Aware of my abnormality, Leyi took the car key from me, got into the driver's seat, put the three children in the back seat, and said to me, "I'll drive, let's go home."

Looking at the road in front of the rapid retreat, my tears flow all the way.

On the way home, many pictures that had been forgotten appeared in front of us. At that time, Lao he was very young and handsome. He leaned down to touch my head, took me to buy popsicles in the grocery store at the entrance of the community, and took me to school with his schoolbag

Business got busy. He hired me a driver and a nanny, gave me enough pocket money, and spent less and less time with me, I suddenly got the news that my mother had passed away

The scene that day was still very clear. It was the same fine weather as today. The sky was blue and there was no cloud. I'm carrying a bag of snacks, sitting in the car waiting for my father to take me to the playground... The affluence of economic life makes me feel noble, Even put on airs in front of the driver and nanny... But the news of my mother's death brought me back to the original... I cried out... After all, I was still a child

The car stops and goes. It's going to be late when we get home. The sunset in the west makes the sky red. The three children get out of the car first and walk all the way to the door, As she asked them to be careful, she looked back at me and said, "why don't you wait in the car for a while, and I'll fix them first?"

I nodded, she chose to leave at this time, is to give me my own space, let me have time to release their feelings in the heart.

The door closed and I burst into tears.

It's getting dark. I don't know how long I've been in the car. I just know that when I get home, I'm still a father and a husband. I can't show my weakness in front of them.

When it was completely dark, I got out of the car.

Looking at the familiar gate, I pressed the pain in my heart again, and then quickly stepped into the room. At the moment when I opened the door, I put away the sadness on my face.

No matter what happens, the future is still very long, and our life will continue.

The children and she are very good, deliberately maintain my face, did not mention where I just went.

It was at this moment that I understood Lin Leyi's feelings when her father passed away. The feeling that the sky was falling down and all her relatives were gone made me want to die.

Leyi will never know. After her father died, I specially helped her find out who went to the hospital that day.
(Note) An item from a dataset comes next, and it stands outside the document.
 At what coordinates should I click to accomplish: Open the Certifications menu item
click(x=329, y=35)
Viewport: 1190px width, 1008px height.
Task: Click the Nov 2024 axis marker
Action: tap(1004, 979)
Because the doctor said very clearly, the patient is likely to be stimulated by the outside world, emotional lead to the failure of all organs under high pressure.

In the surveillance, I saw my father and Chu Yi.

I really don't know what's wrong between my father and Lin Leyi's father. I took the surveillance tape bought from the hospital at a high price and threw it in front of Lao he.After reading it, Lao he looked up and asked me, "what do you want? Or what do you want to do? "

I don't know that Lin Leyi and I have been entangled since the last generation. What's more, I don't know that my father is deeply in love with Lin Leyi's mother. After decades, he still refuses to forgive the person who stole her love.

"I don't want to do anything. There is only one purpose. Don't delay my happiness because of you." I said that to Dad.

He looked at me: "my purpose is only one. I don't want two generations of men in any family to be destroyed by the same woman. The woman you like now is the daughter of that woman in those years."

"I don't care about the affairs of your previous generation, but I'm in charge of my own affairs. Please don't interfere, otherwise I don't know what I will do." I'm not polite to Dad.

At that time, I thought he had to be me. Lao he could not find a second successor except me. Later, it turned out that the reason why Lao he was threatened by me was that he loved me more, so he chose to compromise in front of his son.

In fact, all parents in the world are the same, they can be very strong outside, only in front of their children will have no way, not that they really have no way, but can't bear, because of love so can't bear.